La primavera ha iniziato il proprio percorso e, per me, rifare quel chilometro che mi separa dal bar di Tiziana, poggiandomi su di un ginocchio che protesta tutti i suoi sessant’anni; stamane, dopo un periodo di assenza forzata, non è stato facile.
Abito una zona di campagna industrializzata; qualche capannone qui e là, la maggior parte chiusa per intervenuta crisi, e case sparse con un poco di giardino intorno, qualche agglomerato colonico ristrutturato a dimora, quando naif per ricchi emigrati, per altro mai visti, quando maturo frutto di una vita di sacrifici; alcune con la paura delle forche caudine di una Equistrozzitalia troppo invadente e, comunque, incurante dei come e/o dei perché del suo essere incombente: fare cassa l’imperativo di chi ha bisogno per sostenersi; peccato che questo “chi” non è solo il semplice cittadino, ma è sempre chi quel cittadino ha sfruttato ed affamato e come un cane che tenta di mordersi la coda così il cappio si stringe mentre ogni volta più traballante diventa lo scanno su cui poggiano i piedi dei soliti noti.
E’ una splendida giornata: Uccellini cinguettano dai rami, qualche primigenia rondine scivola contenta a caccia di moscerini mentre al di sopra, sornione, vigila un falco pellegrino. Scoiattoli guardinghi ai piedi di querce secolari invase da rampicanti saprofiti cercano ghiande e nocciole sparse e disperse in compagnia delle prime lucertole a scaldarsi al sole sempre più deciso di passare dal tiepido al caldo.
Un vicino passeggia, cane al guinzaglio e incrociandoti lancia un “ … questo Renzi, ci abbuffa di chiacchiere e, gira e rigira, finora “ ‘e un s’è visto di nulla …”; non riesco a trattenermi dal dirgli : “ … eppure e te l’avevo detto di votare Civati …, ma tu no!, capoccione toscano, tu preferisci ora sacramentare una maremma maiala piuttosto che ammettere che avevo ragione e che dire al mondo che c’era una forza di sinistra che voleva mostrarsi e dar conto di sé non era poi un’idea così sbagliata …”: “ Beh!, telo dico ora, te tu, avevi ragione. Ma stavolta ti sto a sentì, alle prossime elezione sto col greco …”. Passa oltre ad inseguire più che a passeggiare quel cane che lo tira e trascina verso odori e luoghi che né io né lui riusciamo a percepire.

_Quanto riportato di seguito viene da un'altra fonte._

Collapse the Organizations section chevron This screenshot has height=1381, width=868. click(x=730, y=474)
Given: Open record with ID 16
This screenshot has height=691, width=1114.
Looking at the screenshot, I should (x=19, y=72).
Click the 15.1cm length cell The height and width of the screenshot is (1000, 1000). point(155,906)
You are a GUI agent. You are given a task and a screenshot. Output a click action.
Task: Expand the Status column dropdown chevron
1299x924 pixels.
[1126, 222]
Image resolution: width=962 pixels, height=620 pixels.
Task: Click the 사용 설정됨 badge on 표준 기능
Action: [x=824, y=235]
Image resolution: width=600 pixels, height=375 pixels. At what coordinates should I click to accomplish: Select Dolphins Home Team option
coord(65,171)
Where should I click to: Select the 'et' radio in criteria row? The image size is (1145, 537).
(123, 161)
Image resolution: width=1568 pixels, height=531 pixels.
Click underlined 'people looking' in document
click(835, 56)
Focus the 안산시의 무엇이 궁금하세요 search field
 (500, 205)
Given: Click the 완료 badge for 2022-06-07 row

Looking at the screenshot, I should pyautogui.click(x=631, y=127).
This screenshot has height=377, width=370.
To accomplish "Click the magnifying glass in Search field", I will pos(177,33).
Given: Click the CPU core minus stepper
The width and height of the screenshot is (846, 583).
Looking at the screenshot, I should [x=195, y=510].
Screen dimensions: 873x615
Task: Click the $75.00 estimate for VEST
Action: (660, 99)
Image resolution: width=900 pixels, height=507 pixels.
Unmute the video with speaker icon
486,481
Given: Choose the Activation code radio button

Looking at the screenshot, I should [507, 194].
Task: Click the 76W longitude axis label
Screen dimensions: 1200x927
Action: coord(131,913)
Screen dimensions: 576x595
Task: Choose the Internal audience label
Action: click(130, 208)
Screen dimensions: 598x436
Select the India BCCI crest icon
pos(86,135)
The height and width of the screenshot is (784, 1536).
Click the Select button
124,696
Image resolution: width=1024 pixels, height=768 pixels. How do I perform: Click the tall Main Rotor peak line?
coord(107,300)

Mi avvio zoppicando verso casa; lungo la strada abita la Maria, la nonna di tutti. Mi saluta da dietro i vetri della sua finestra; novant’anni e per lei non è ancora abbastanza caldo per sedersi al terrazzo. Sola con un marito invalido accetta che a turno le si vada a fare la spesa, le si invada la casa per quattro chiacchiere di compagnia, le si raccontino un po’ di dispiaceri o gioie improvvise o gia sperimentate. Partecipa, ascolta, consiglia, racconta. Ogni tanto volge lo sguardo al consorte con quegli occhi pieni di un affetto tanto grande quanto può essere la paura di perdere qualcuno cui si sta insieme da una vita. Occhi neri e profondi, a volte scompigliati capelli candidi, una veste a fiori sempre linda e ben stirata: la freschezza di una vecchiaia sazia di vita, ma non stanca di continuare; un esempio di resistenza e di dignitoso orgoglio nel suo essere compagna in e di vecchie ripetute, troppo spesso considerate inutili ed irripetibili, battaglie. Da lei, ma soprattutto da quei giovani che immemori di chi la ha preceduti, aspettano il grande fratello e non si rendono conto che la vita oggi è più una lotta senza quartiere non essendo mai stata un semplice gioco senza frontiere.
Doug sente il mio passo strascicato ed iniziare ad abbaiare lamentando di essere stato abbandonato; non capisce e non spiega quel mio andare insicuro; non capisce e non si spiega quel torto che gli ho fatto, eppure gli ho raccontato del mio malessere e del mio disagio attuale, ma come quei nostri stramaledetti politici, anche lui prescinde dalle ragioni seguendone altre che nulla hanno a che fare con il mio bene attuale; mi sgrida, quasi intimandomi, di fare quello che secondo lui è giusto; di dargli quello che lui pretende gli sia dia; quello cha a lui, da anni oramai abituato da me, spetta per diritto quasi di legge promulgata o, addirittura costituzionale; di fare quello che il ben comune, mio e suo, imporrebbe, poco importa se da quel fare resterebbero vantaggi solo per lui mentre sempre di più si aggraverebbe la situazione del mio ginocchio.
Lui non capisce, ma chi vuole e può, capisce comunque, anche se continua a far finta di nulla.
L’uscio, la casa, le finestre aperte spalancate sul mondo.
Ed allora buon sabato mondo, io mi siedo un po’ qui a respirare a pieni polmoni. Lassù la scia di un aereo certamente diretto verso posti migliori di questo.